● Task details: Copy the data from the line with "Task: Disable the lyrics (歌詞) checkbox" up to and including the last line of the data, substituting "Goal" for "Task" and changing nothing else. Leave the pictures out of your answer.

● Data records:
---+---
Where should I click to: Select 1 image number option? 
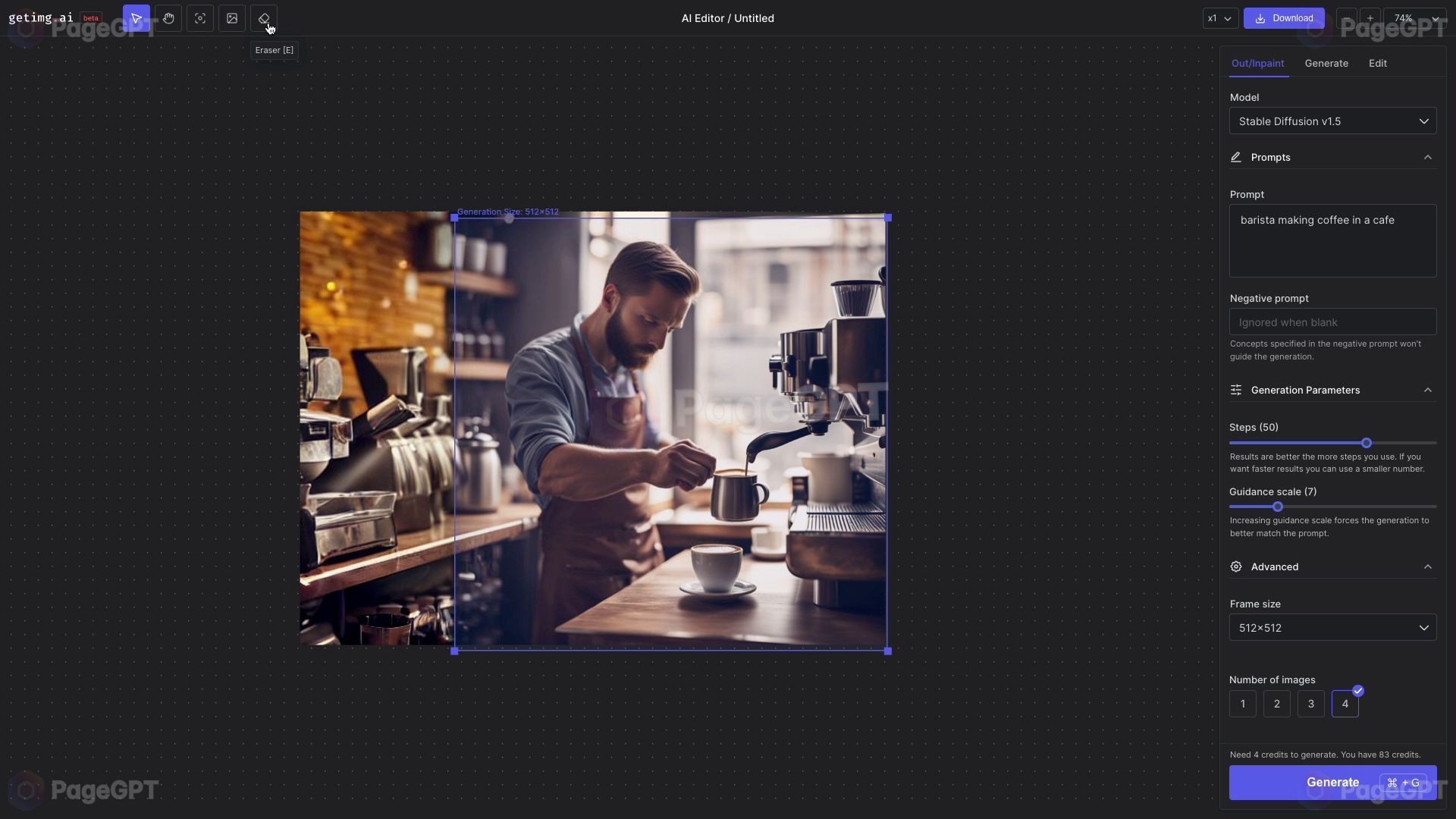click(x=1243, y=704)
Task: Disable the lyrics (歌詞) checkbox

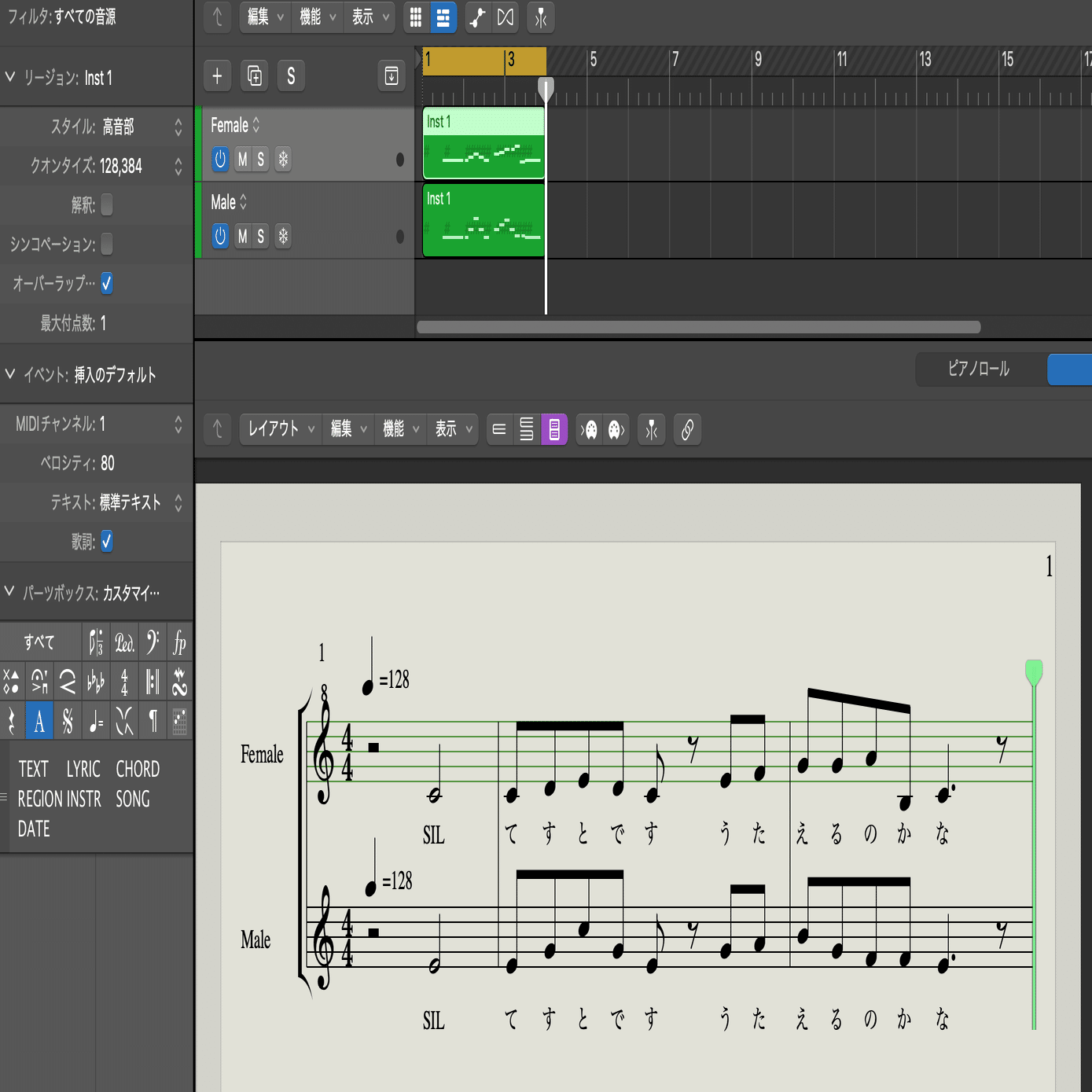Action: 107,541
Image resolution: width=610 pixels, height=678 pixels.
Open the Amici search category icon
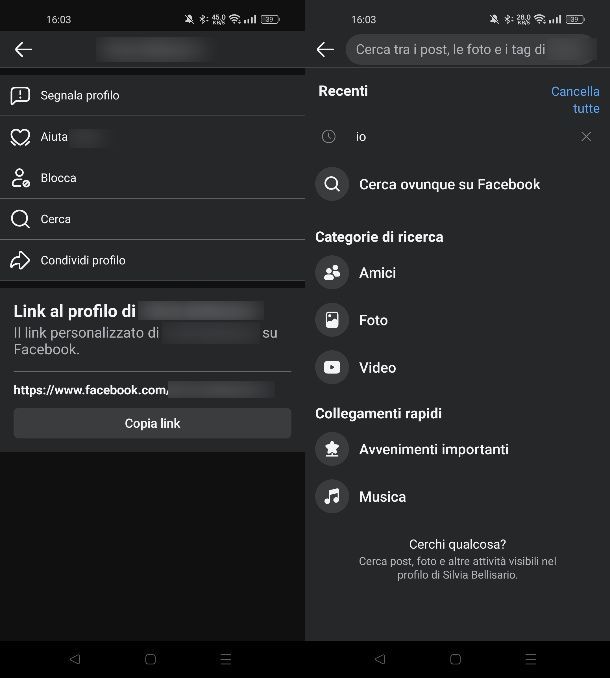332,273
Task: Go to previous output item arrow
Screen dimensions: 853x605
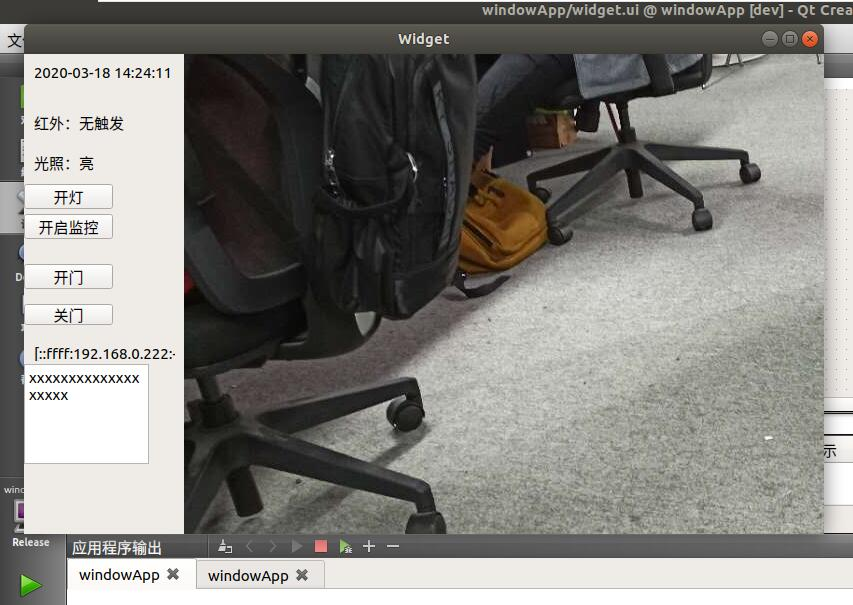Action: (250, 546)
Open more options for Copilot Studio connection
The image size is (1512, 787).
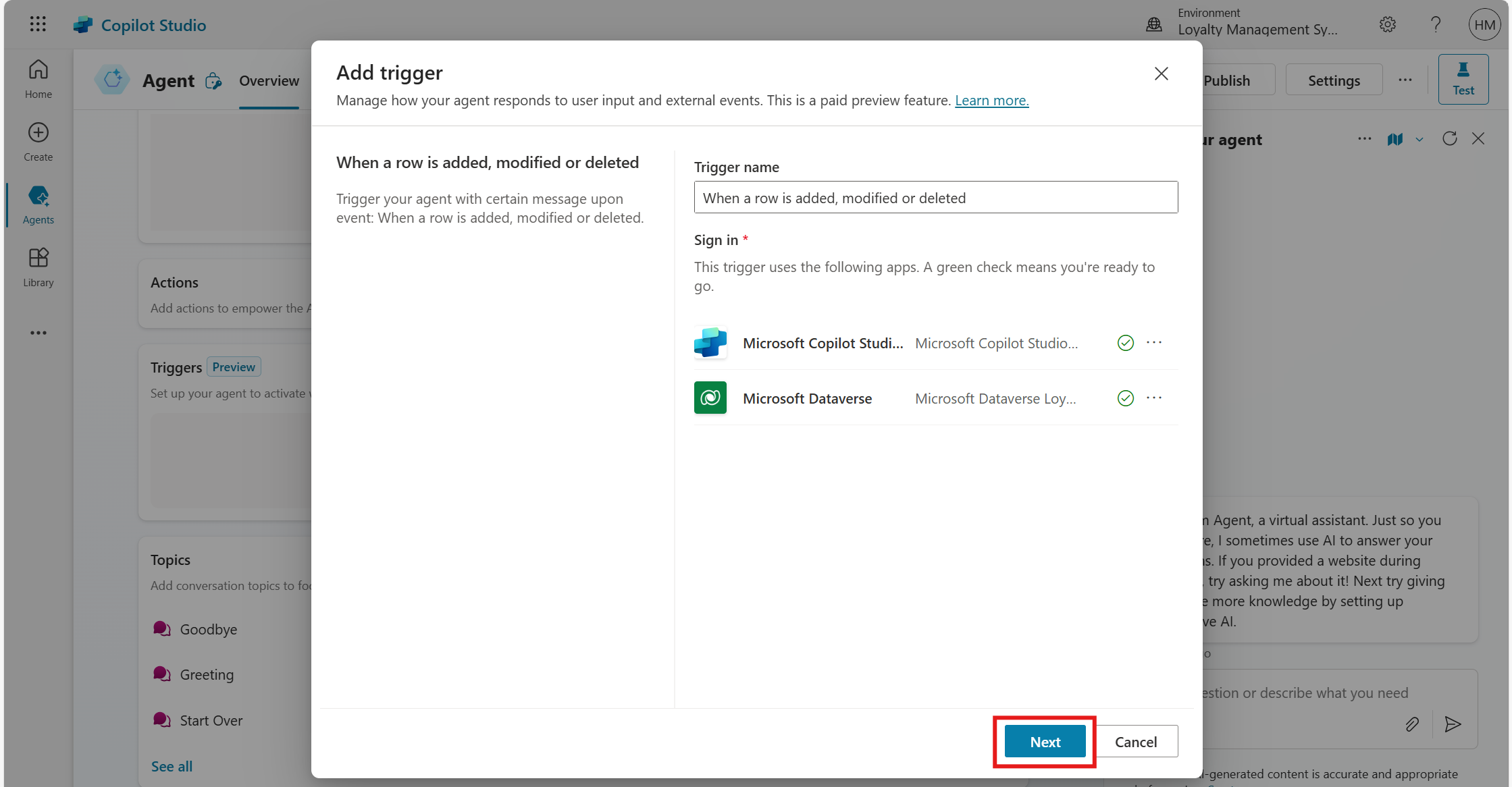tap(1154, 343)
---+---
● Output for this task:
Goal: Disable the lyrics (歌詞) checkbox

Action: 107,541
Image resolution: width=610 pixels, height=678 pixels.
Open the Amici search category icon
332,273
Goal: Go to previous output item arrow
Screen dimensions: 853x605
Action: (250, 546)
Open more options for Copilot Studio connection
The image size is (1512, 787).
tap(1154, 343)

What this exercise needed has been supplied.